▶ _EXERCISE AIM_:
Give everything from the line containing "Select the timer" down to the line containing "coord(52,288)" in the listing as a numbered list, leaving out any blank lines. Do not include the pictures in your answer.

begin DATA ROWS

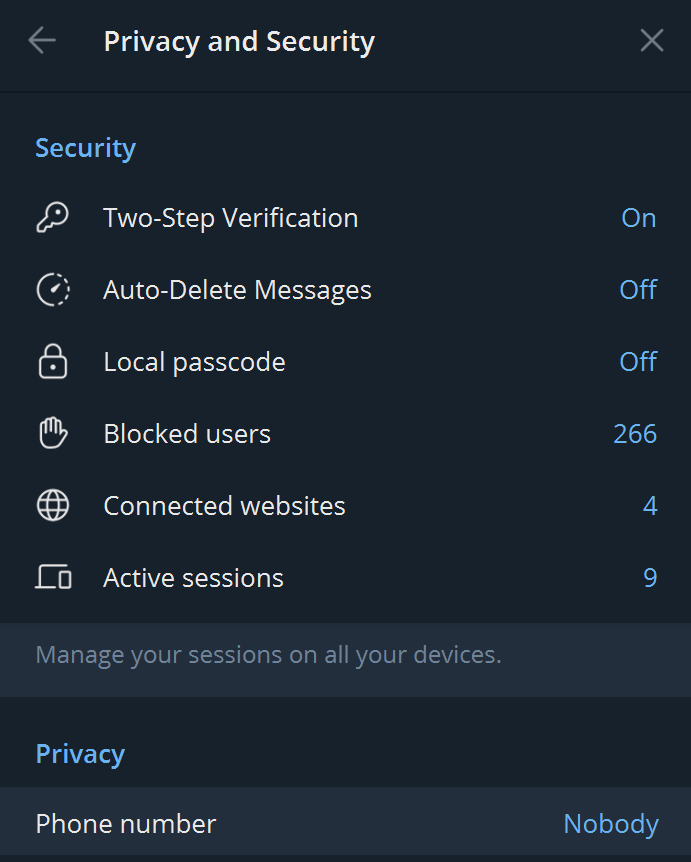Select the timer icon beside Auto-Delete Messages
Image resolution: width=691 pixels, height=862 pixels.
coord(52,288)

end DATA ROWS
begin DATA ROWS

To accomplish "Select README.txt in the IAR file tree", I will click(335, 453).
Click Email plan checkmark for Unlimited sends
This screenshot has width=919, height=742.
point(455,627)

end DATA ROWS
begin DATA ROWS

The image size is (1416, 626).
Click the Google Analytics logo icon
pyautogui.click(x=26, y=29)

end DATA ROWS

▶ _EXPECTED OUTPUT_:
1. Select the timer icon beside Auto-Delete Messages
2. Image resolution: width=691 pixels, height=862 pixels.
3. coord(52,288)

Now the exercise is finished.